[Stored data entries]
______

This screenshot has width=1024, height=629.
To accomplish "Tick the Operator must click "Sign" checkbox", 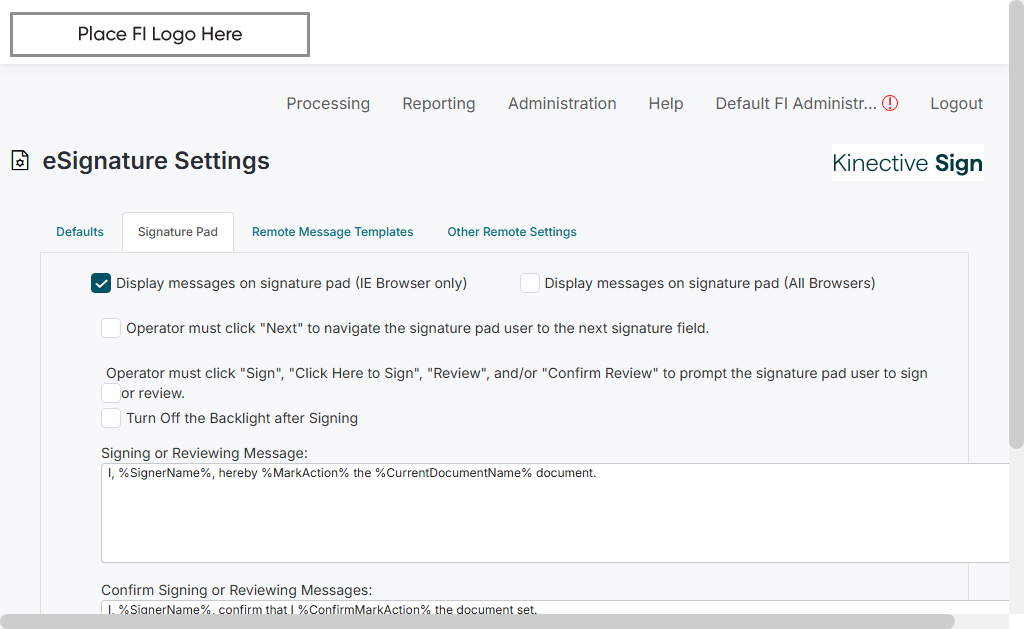I will pyautogui.click(x=111, y=393).
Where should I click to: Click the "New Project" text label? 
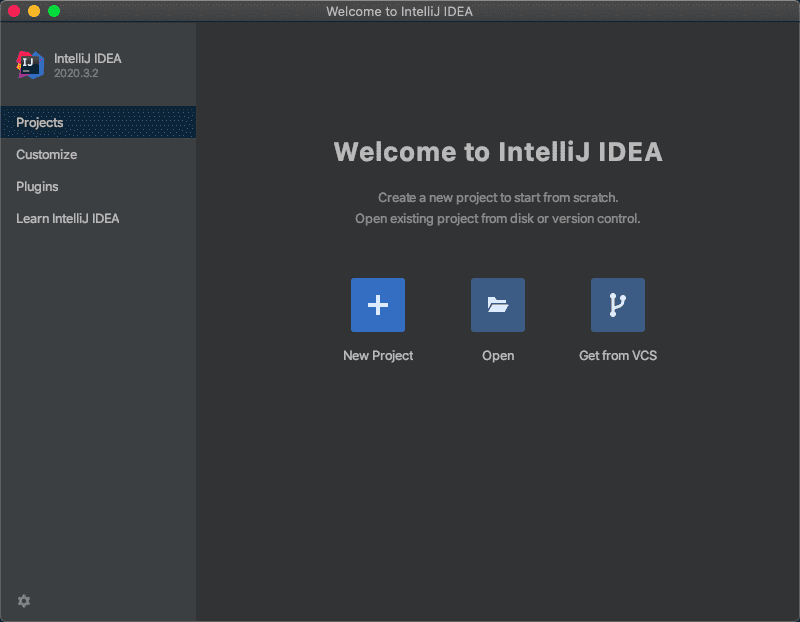(378, 356)
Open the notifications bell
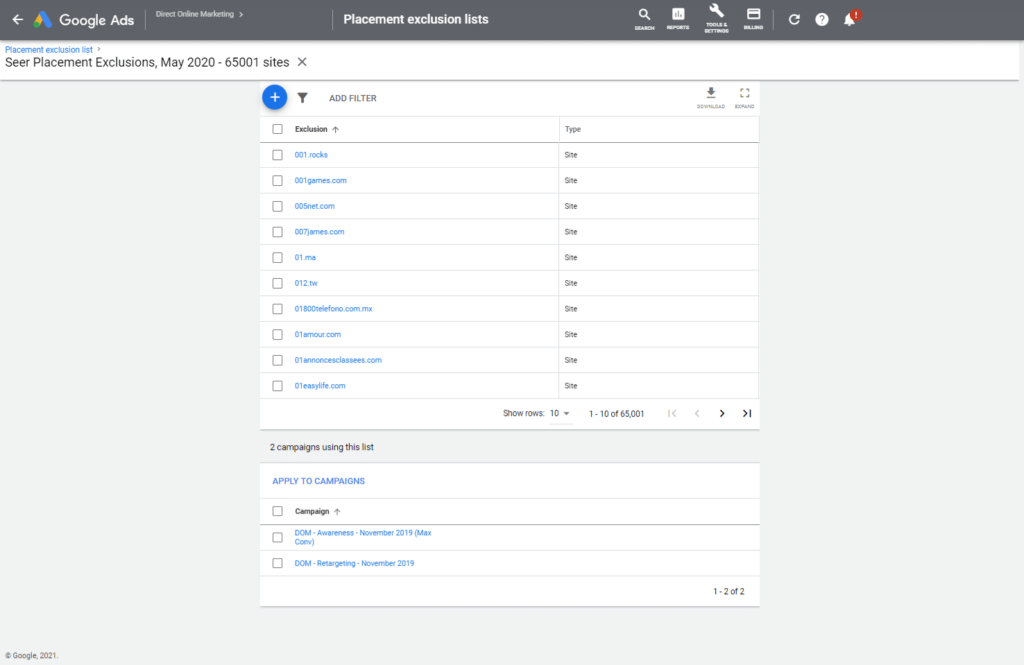Screen dimensions: 1024x665 click(x=849, y=19)
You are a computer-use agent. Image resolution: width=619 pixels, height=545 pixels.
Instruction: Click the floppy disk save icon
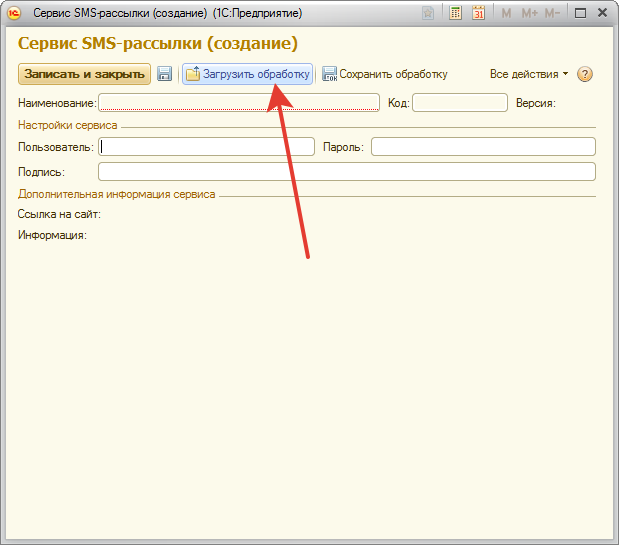click(165, 74)
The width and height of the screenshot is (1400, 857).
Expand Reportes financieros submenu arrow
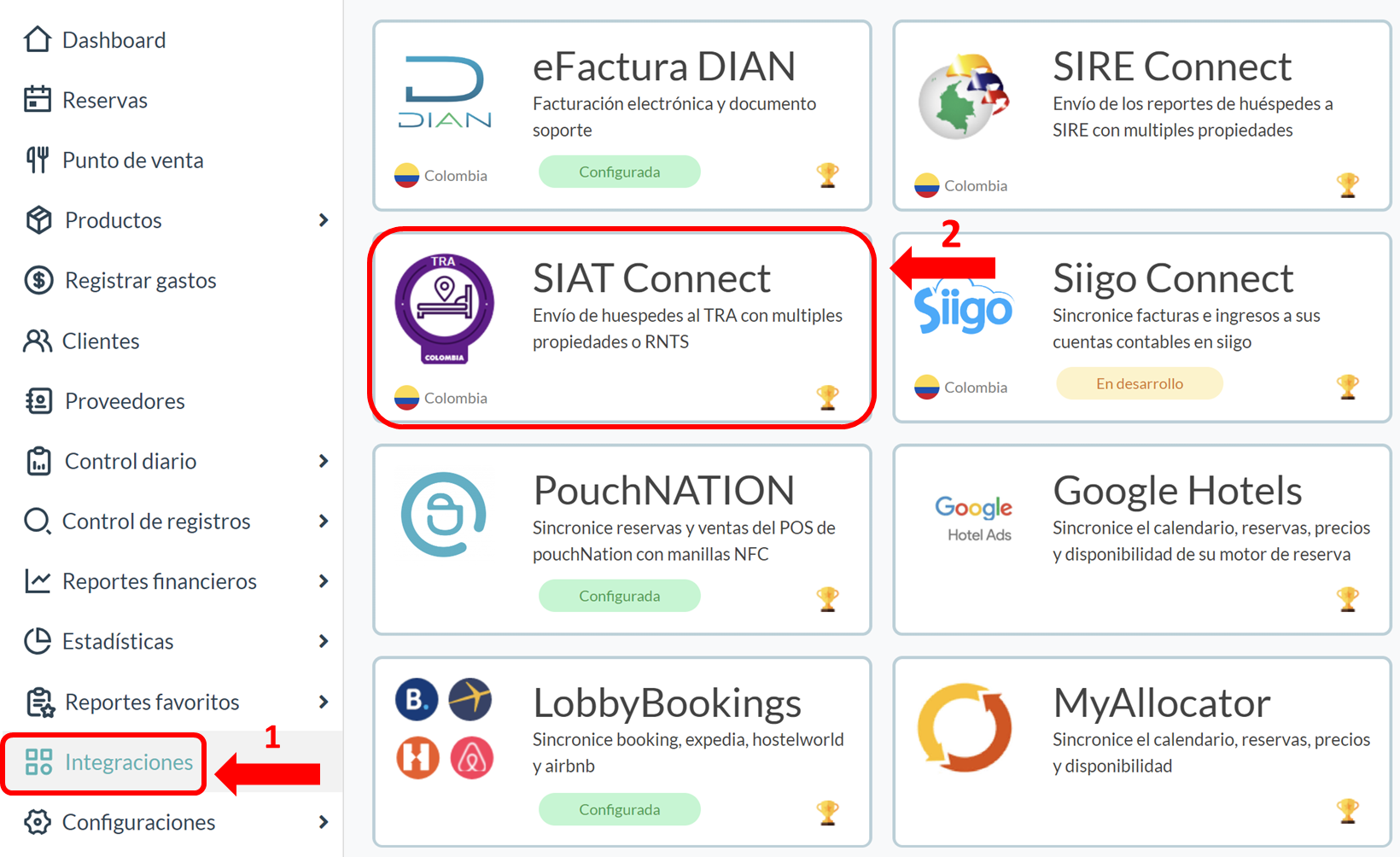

______

= Your objective =
Please find the lines in the data that contain the word "screenshot" and copy them.

= Exercise result =
This screenshot has width=1024, height=629.
The width and height of the screenshot is (1400, 857).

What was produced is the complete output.